In this deceptively slim volume, Zipperstein examines the psyche of history and historians. He gives history an added dimension by looking at the feelings and perceptions of those who have lived it or written about it.

“There is meaning in perception and imagination,” said Zipperstein, professor of Jewish culture and history, and director of Jewish studies, at Stanford University. “These are people’s dreams and need to be taken seriously -- very profound things: hard to get at, yet important to get at.”

He begins by exploring novels, from the early decades of this century when works were characterized by an utter rejection of the old country to the mid-1950s, when a “warm subversion of the facts” suffused literature, creating a rich, lacy memory of shtetl life.

“My interest here is in what American Jewish writers saw, or thought they saw, across the waters from their rooftops,” he said.

It will strike a powerful chord for those whose parents were eager to extricate themselves from their past, excising all vestiges of the newly embarrassing manners, language and culture.

“A lot of what I really wanted to explore was the silences, explicit silences,” Zipperstein said. “The move was so wrenching, people were so often left behind, and there was consequently so much guilt. You made a choice to leave. And we all know how easy it is to feel guilty even if there’s no real reason to. So, they pictured (Russia) as completely stark to justify why they left. And that need became more acute after the Holocaust.”

The book began to take shape in his mind during a 1993 visit to Russia and while teaching in Poland in 1995-1996.

While in Russia, Zipperstein unearthed the massive and unindexed archival files of Piotr Marek, a Russian Jewish historial who died in 1920. Town maps, diaries and volumes of letters had been stuffed into unmarked envelopes in no order.

Put together, the papers provided an intimate picture of childhood and community life, schooling and gender issues, including the lives and education of young girls, previously unavailable to historians. That picture provided a rich and telling counterpoint to the transmogrifying memories of transplanted Jews and their chroniclers.

The novels of Anna Yezierska provide the foreground for this discussion. In “Bread Givers,” she proves the relationship between a young Jewish woman and her father – a brutal, scholarly patriarch who is unwilling (no doubt, unable) to adapt himself to America and who expects his wife and daughters to satisfy his needs. In “Red Ribbon on a White Horse,” the culture’s treatment of women – shabby, by Yezierska’s earlier accounts -- is barely noted.

In a much more academic second chapter, “Reinventing the Cheder,” Zipperstein describes the usually dim, airless and frigid schoolhouses in which a captive audience of young boys spent as much as nine hours a day.

The melameds responsible for schooling the children were wretchedly inadequate teachers. Illness and untimely death were common.

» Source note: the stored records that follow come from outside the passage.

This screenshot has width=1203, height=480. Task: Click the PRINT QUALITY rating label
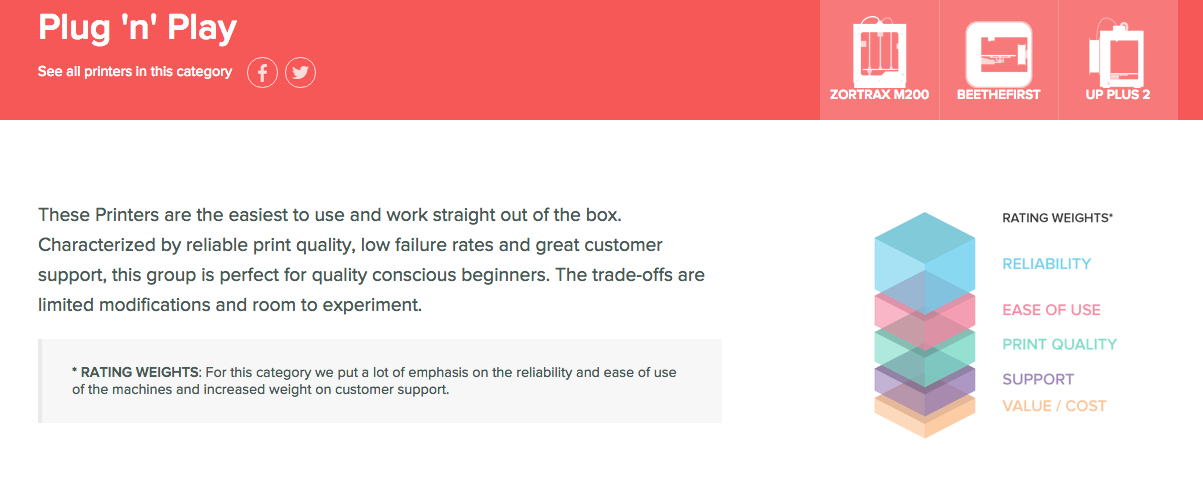point(1059,344)
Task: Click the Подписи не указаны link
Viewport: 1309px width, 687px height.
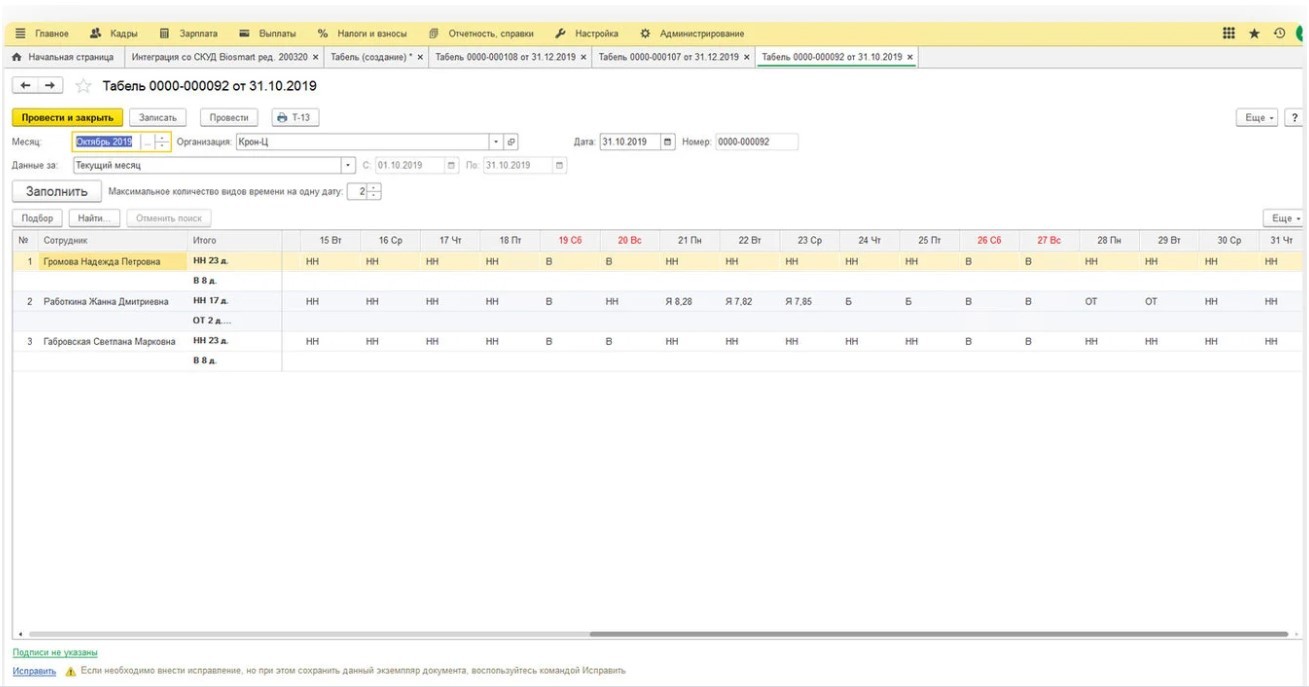Action: [x=55, y=653]
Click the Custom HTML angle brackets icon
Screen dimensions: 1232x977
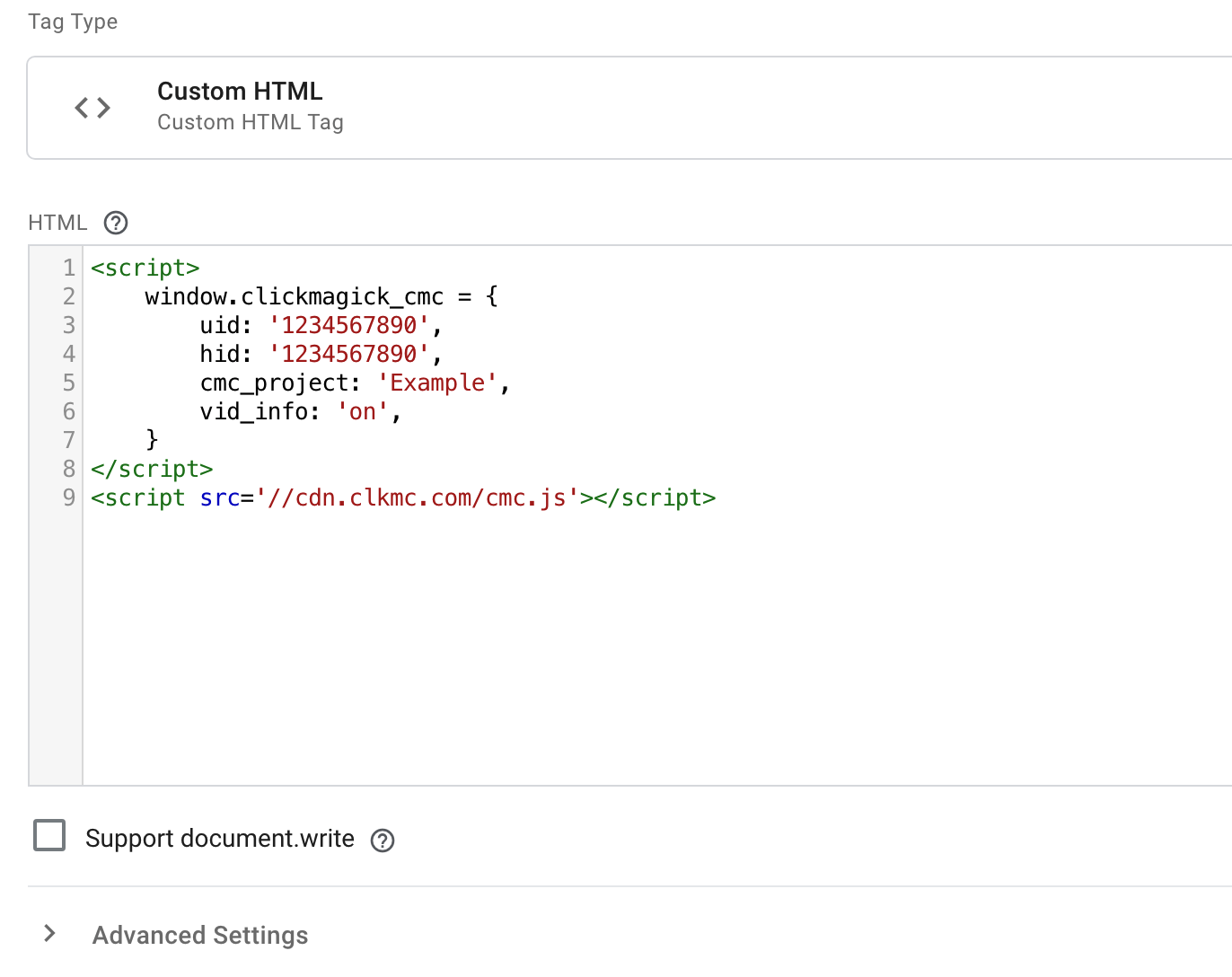pos(92,108)
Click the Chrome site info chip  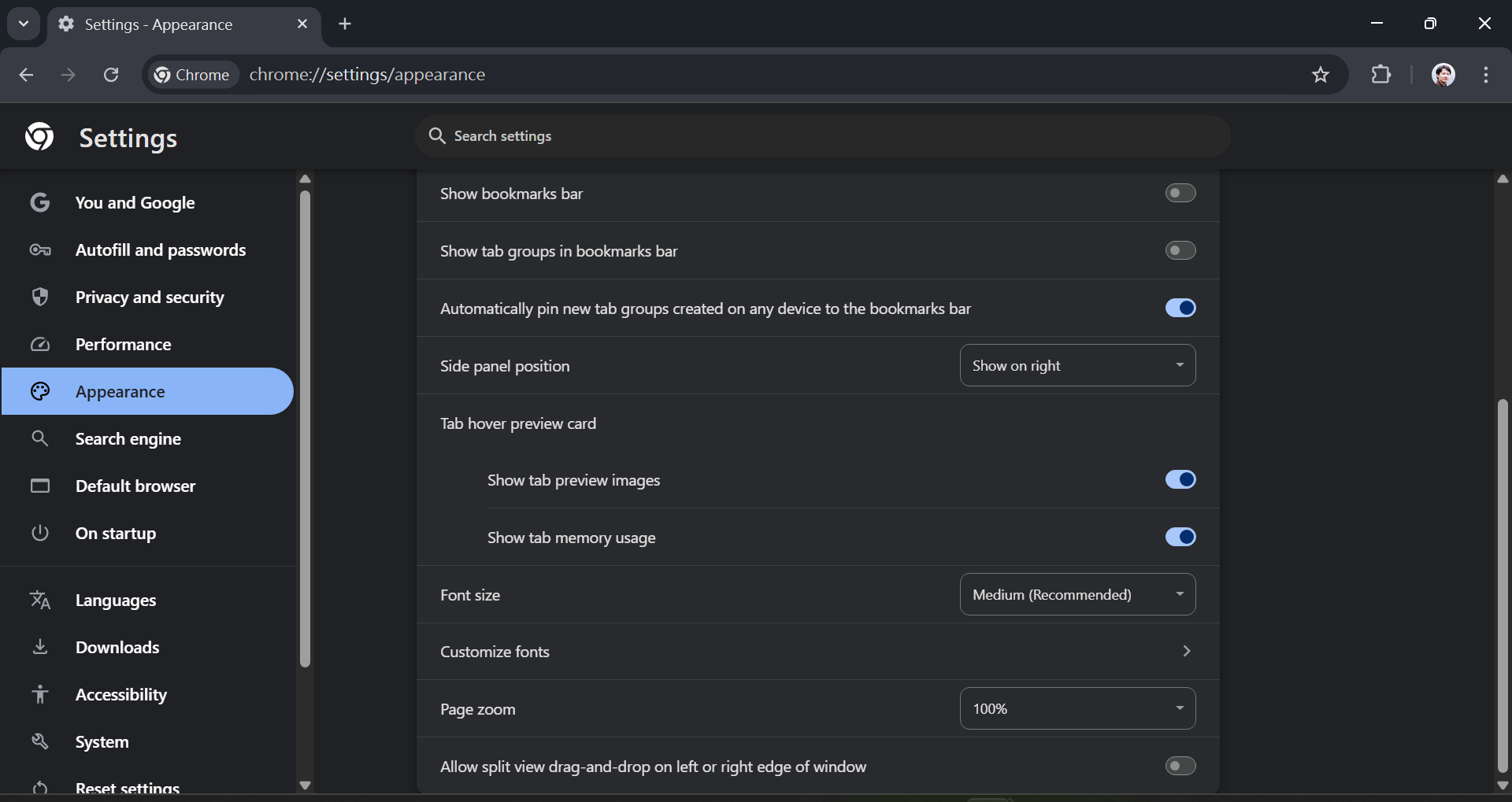192,75
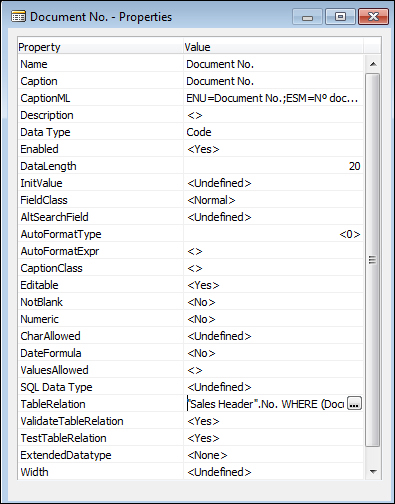Select the Data Type value Code
Viewport: 395px width, 504px height.
coord(199,132)
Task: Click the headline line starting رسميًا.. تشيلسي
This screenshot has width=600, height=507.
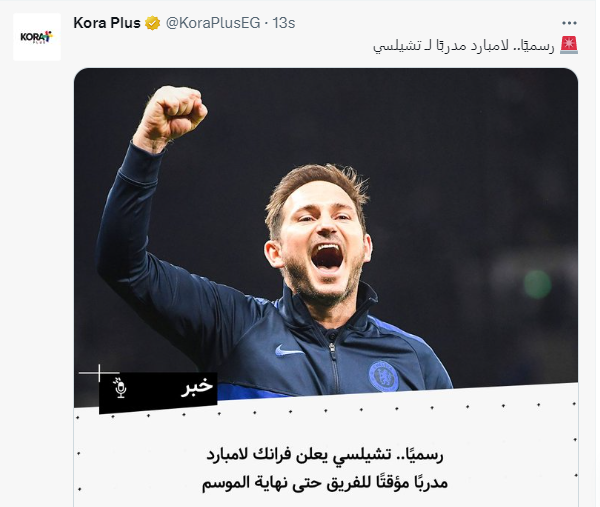Action: click(x=325, y=455)
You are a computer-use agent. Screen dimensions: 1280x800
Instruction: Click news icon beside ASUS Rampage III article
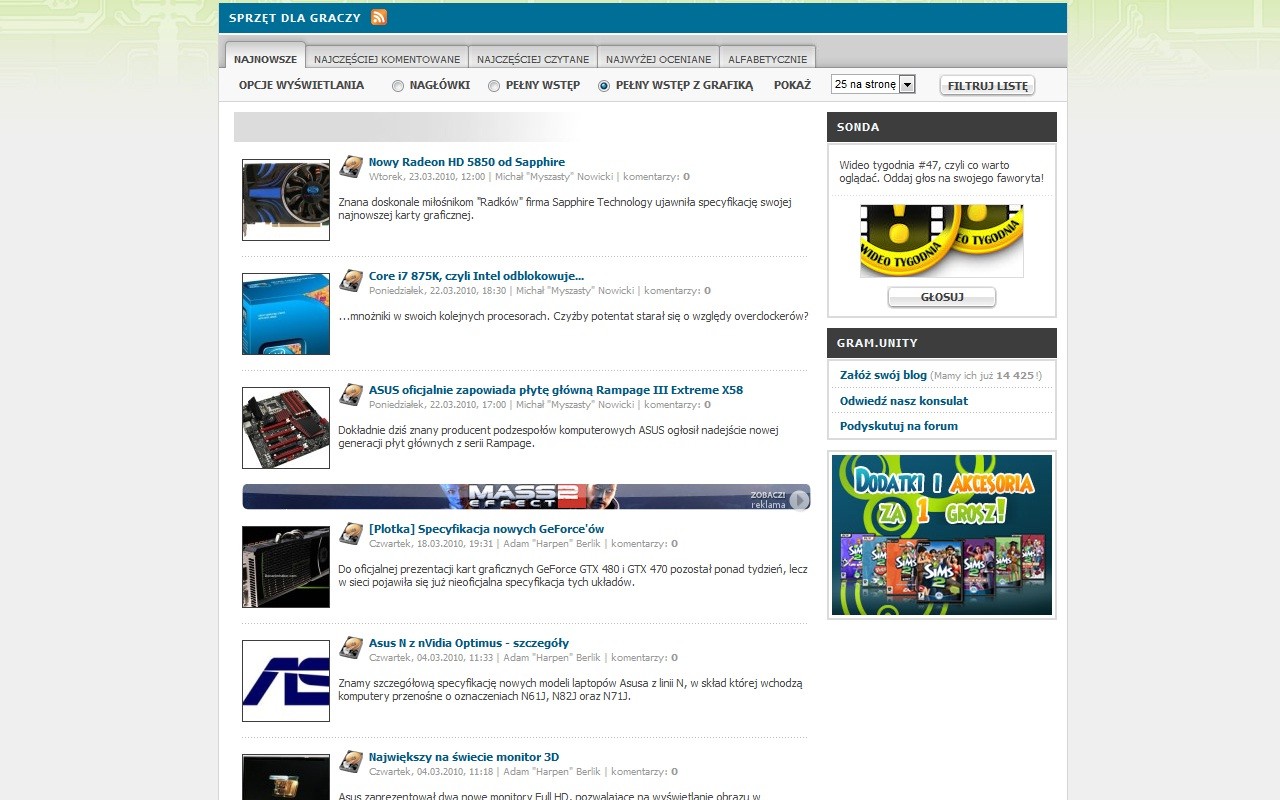(x=350, y=394)
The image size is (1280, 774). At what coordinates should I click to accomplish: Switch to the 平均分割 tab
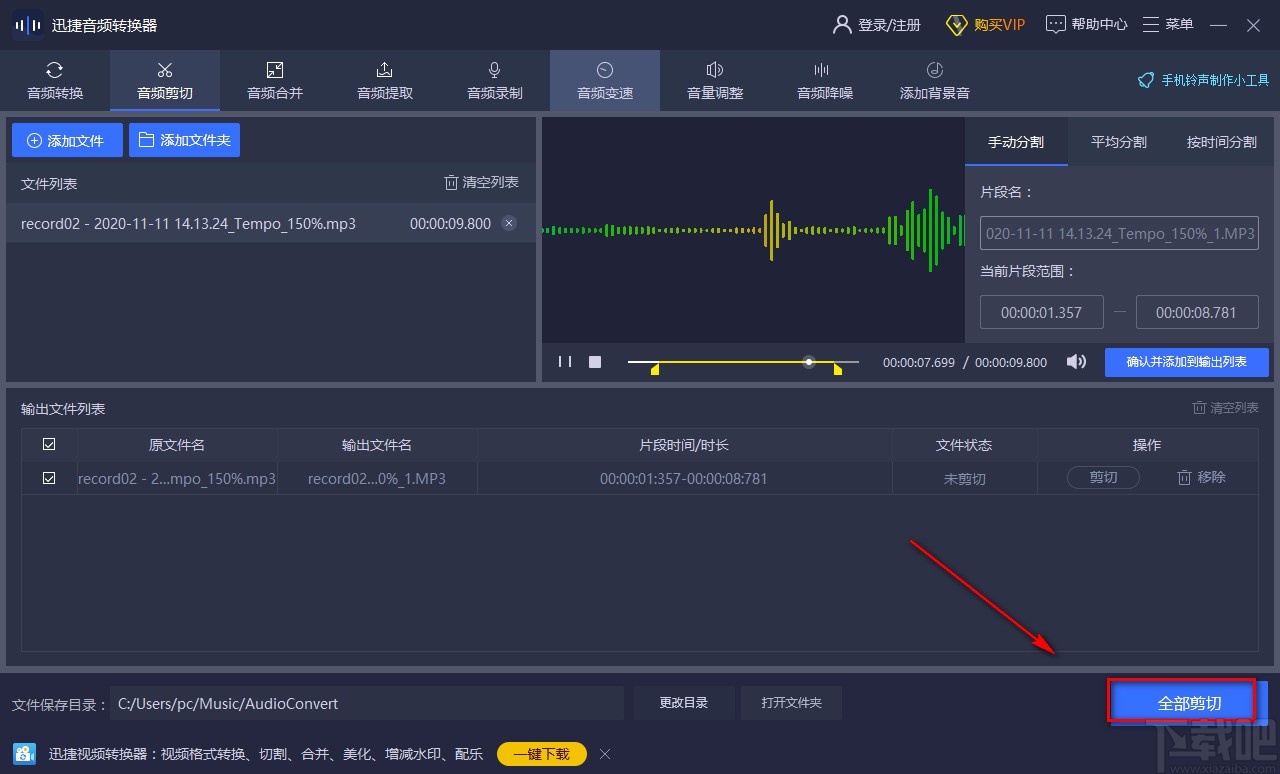[x=1118, y=142]
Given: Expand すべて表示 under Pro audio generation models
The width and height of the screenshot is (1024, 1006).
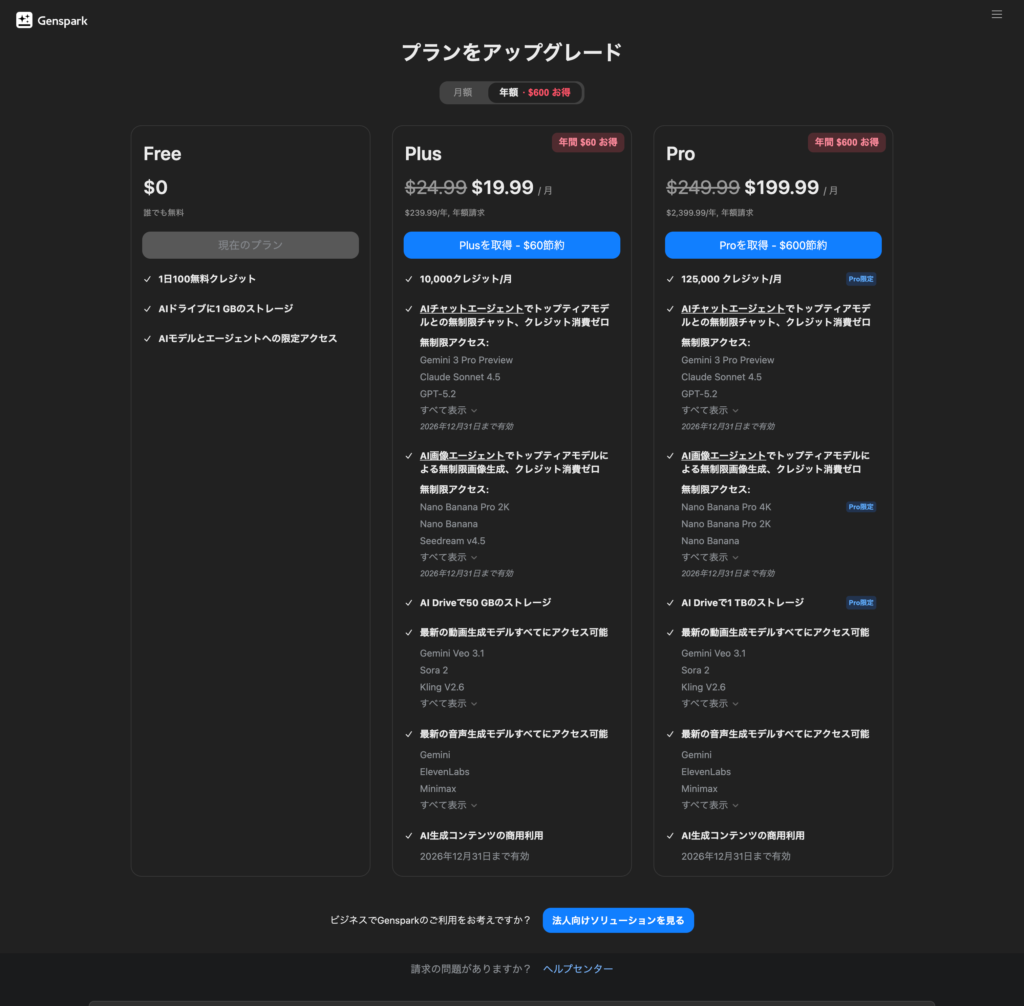Looking at the screenshot, I should tap(708, 805).
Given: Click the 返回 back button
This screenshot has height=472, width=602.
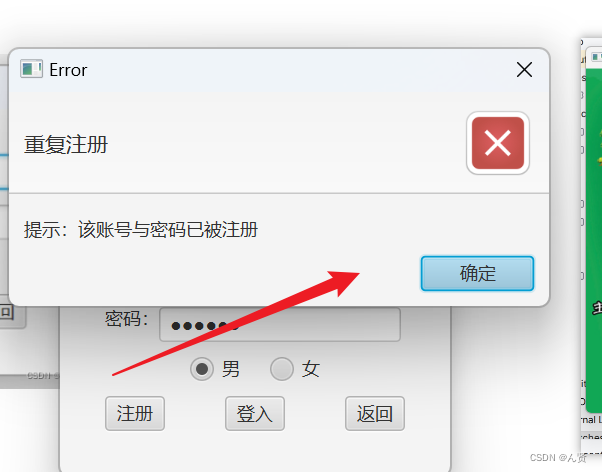Looking at the screenshot, I should 375,413.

Yet, the most vehement critics became ardent defenders during a period of reform after the turn of the century.

“It was widely believed that a dangerous cultural slippage was taking place,” he writes.

In Odessa, where by the late 1870s most Jewish-owned business were open on the Sabbath, with observance shriveling to perfunctory ritual. In the family of a successful exporter, “the only moment of true passion he recalled was the terror that gripped his family at the prospect of economic catastrophe during the Turko-Prussian War of 1877-1878, when the outlet from the Black Sea was closed and grain shipments were disrupted.”

Rich in historical detail, the book is also enormously personal.

“This book was built around three main concerns,” he said. “To give readers a fairly intimate glimpse of what it is to write Jewish history, to suggest a clear sense of how Russian Jewry has been seen by historians and others, and the way historians have influenced perceptions beyond their desks.”

“Imagining Russian Jewry: Memory, History, Identity,” by Steven Zipperstein (139 pages, University of Washington Press, $14.95).